A Deleted Barbie Scene Would Have Overthrown Helen Mirren As Narrator

Greta Gerwig and Noah Baumbach's screenplay for "Barbie" is a little unconventional. Since most of the characters in the movie are either called Barbie or Ken, the script distinguishes between them by referring to them as "Barbie Margot" (referring to star Margot Robbie) or "Ken Ryan Gosling" (long before Gosling actually agreed to play Ken, a role he originally turned down). This name-dropping of actors into the script even extends to the narrator, whose lines are attributed not to "Narrator (V.O.)" but instead, "Helen Mirren (V.O.)".

It's certainly a good tactic if you're hoping to grab the attention of the specific actor you want for a role. Back in 2022, after the first trailer for "Barbie" debuted her voiceover work, Mirren told Vanity Fair that she was "fairly thrilled" to be involved in the film, and also revealed that she shot a cameo scene as herself in addition to recording the voiceover. At the time she declined to say what the scene involved, but Mirren has finally spilled the beans in an interview with Variety:

"It was a very funny scene with Olivia Colman sort of playing drunk and us clashing about who is the real grande dame of British actresses. She comes in and tries to take over the role of the Narrator and I had to fight her off."

Gerwig and Baumbach began working on the "Barbie" script not long after Colman won an Oscar for her tragically hilarious performance as Queen Anne in Yorgos Lanthimos' black comedy "The Favourite." That film centers around a love/hate triangle between three women, with Emma Stone's Abigail and Rachel Weisz's Sarah viciously vying for Anne's affections. It may well have been an inspiration behind Colman and Mirren's drunken battle for the title of Narrator, but their connection runs deeper than that.

Mirren and Colman are acting royalty

In a very literal sense. Both actresses have played more than one British monarch over the course of their careers, and they've both played the same role: that of the late Queen Elizabeth II. Mirren starred in Stephen Frears' 2006 film "The Queen," in which the head of state learns about the death of Diana, Princess of Wales, and clashes with then-Prime Minister Tony Blair (Michael Sheen) over how it should be handled. More recently, Colman played Elizabeth II in the third and fourth seasons of "The Crown" (a show created by "The Queen" writer Peter Morgan). Mirren won an Oscar for her performance; Colman won a Golden Globe and a Primetime Emmy for hers.

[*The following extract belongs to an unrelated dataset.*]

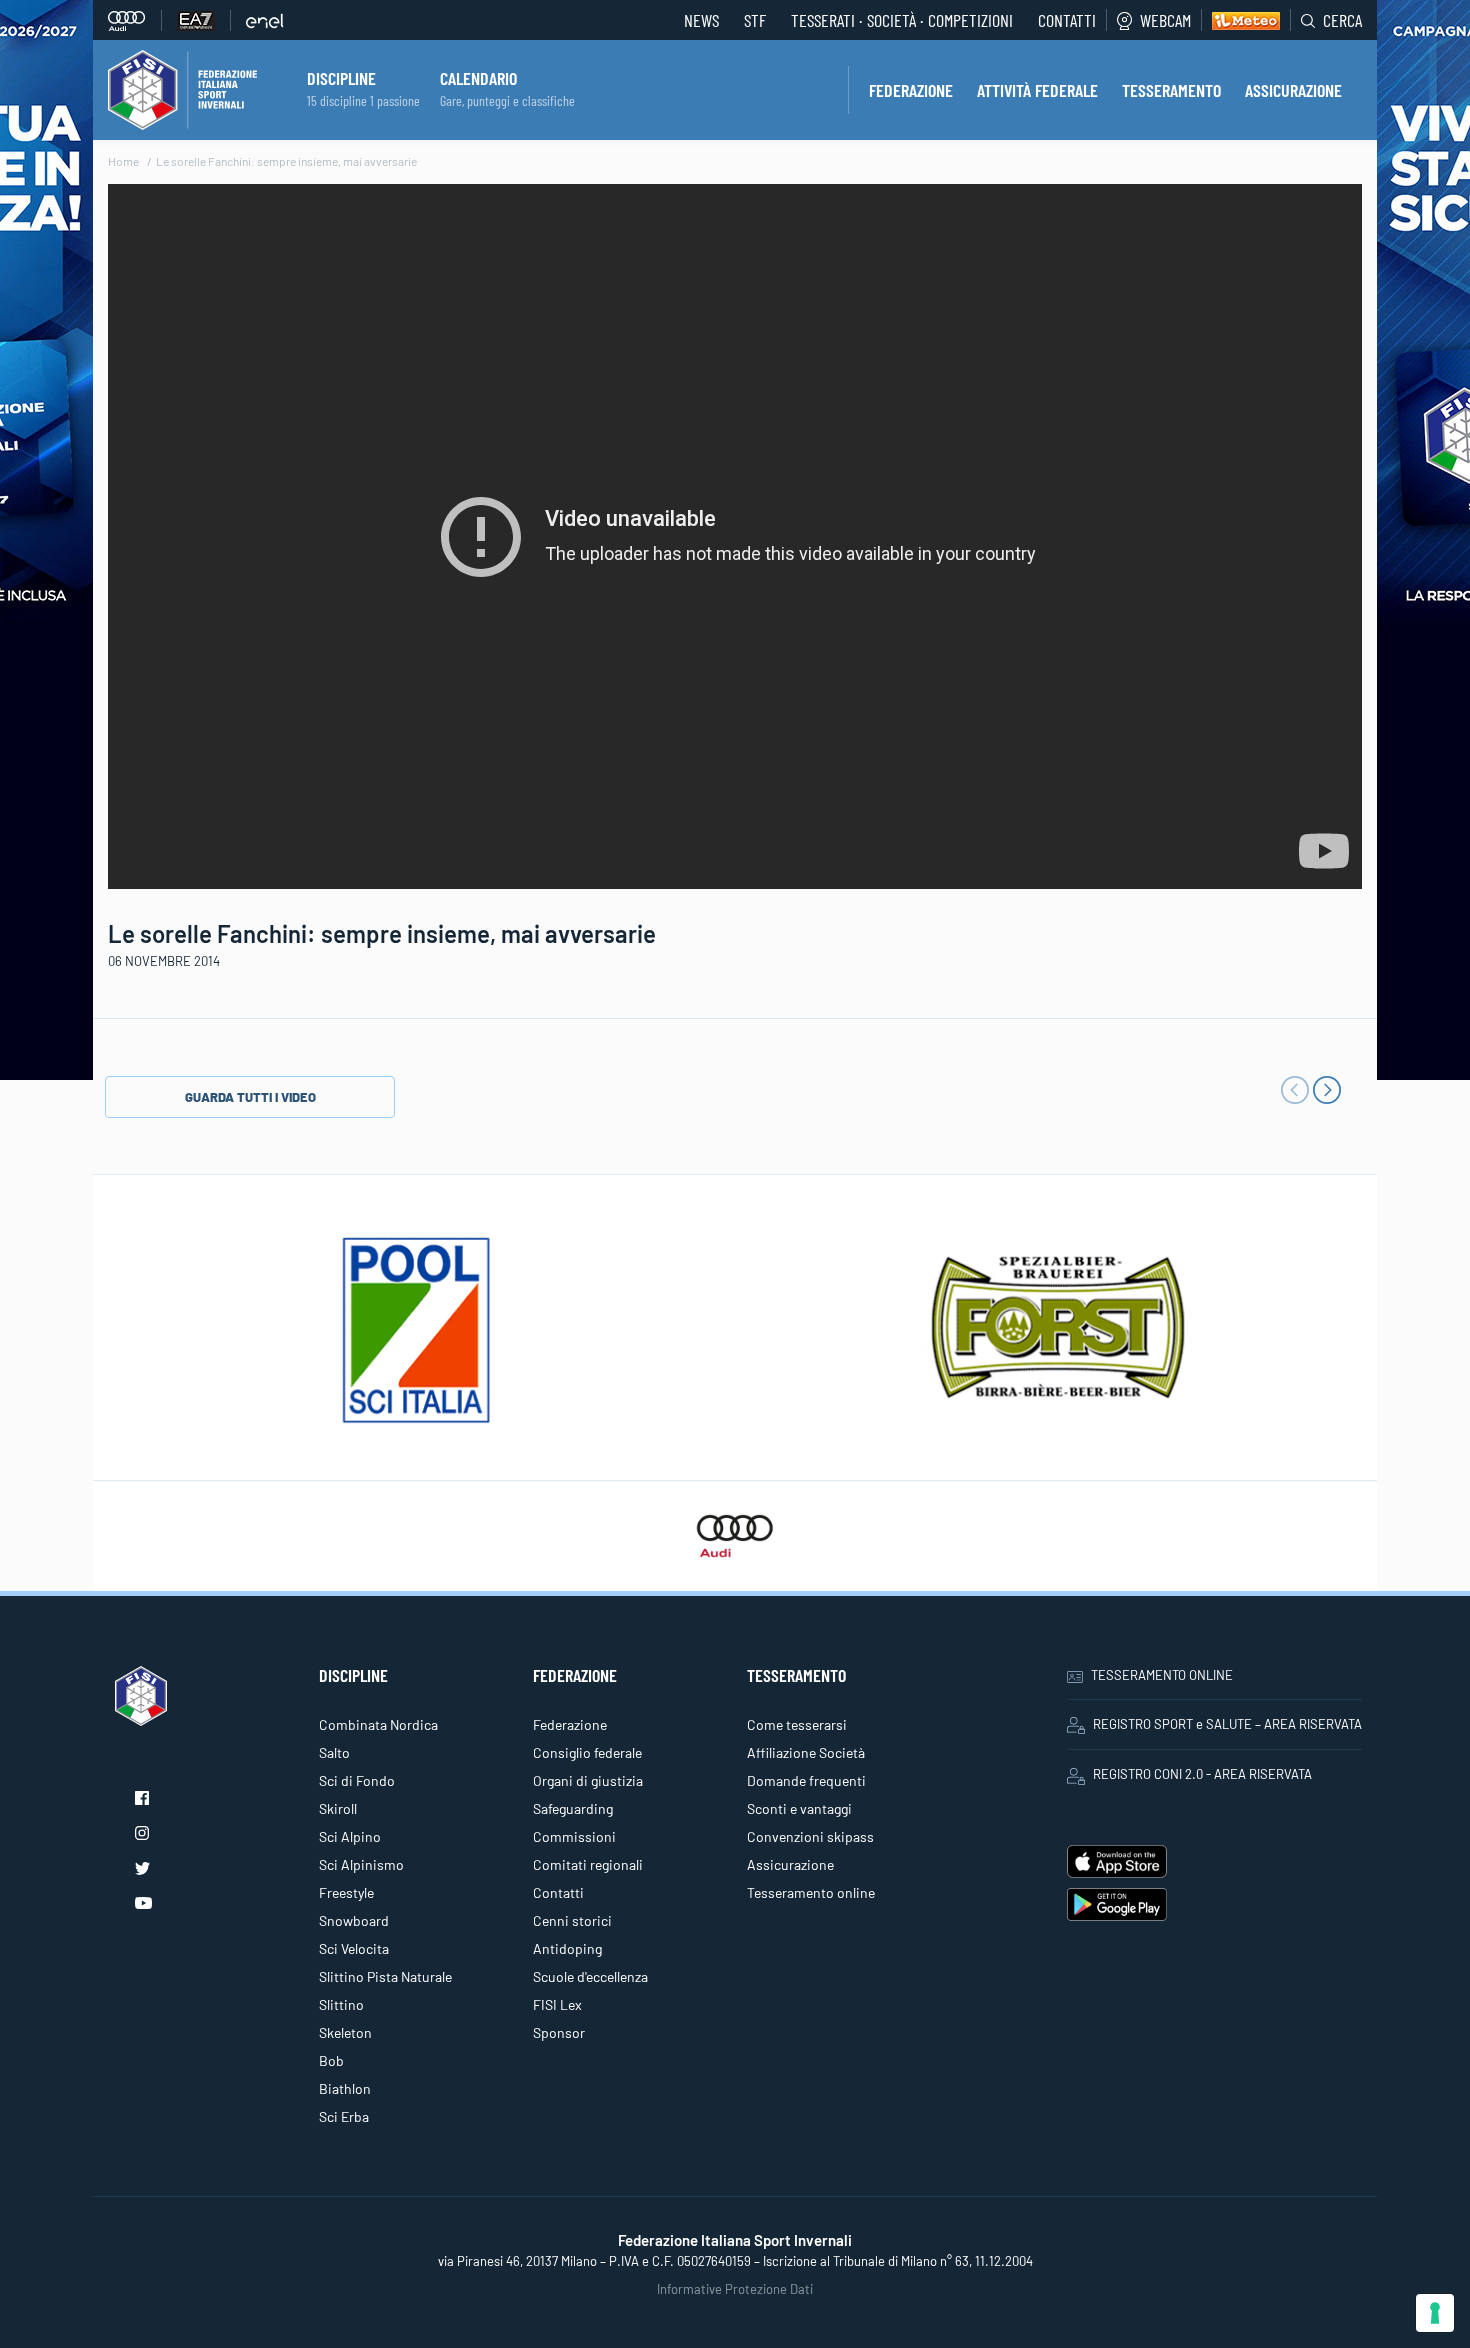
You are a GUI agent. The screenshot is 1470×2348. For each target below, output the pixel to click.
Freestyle (346, 1892)
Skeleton (345, 2032)
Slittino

This succession into the "grande dame" archetype that Mirren once mastered is emblematic of Colman's rapidly rising star, and how she's becoming the go-to actor for such roles. Many people were first introduced to her as the posh, passive-aggressive Godmother in "Fleabag," and she recently played the moldering-yet-intimidating figure of Miss Havisham in a BBC TV adaptation of "Great Expectations."

But as Colman apparently learned in the deleted "Barbie" scene, Mirren isn't ready to pass the torch. She's still using the torch, thank you very much. In 2013 she reprised the role of Queen Elizabeth II in the stage play "The Audience," first on London's West End and then on Broadway. More recently she played the titular role in the miniseries "Catherine the Great," and joined a different kind of royal family in the "Fast & Furious" franchise when she was cast as Queenie, the matriarch of the Shaw dynasty. 

Helen Mirren isn't giving up her crown(s) any time soon. But if there's room in the world for more than one Barbie, there's surely room for more than one Narrator.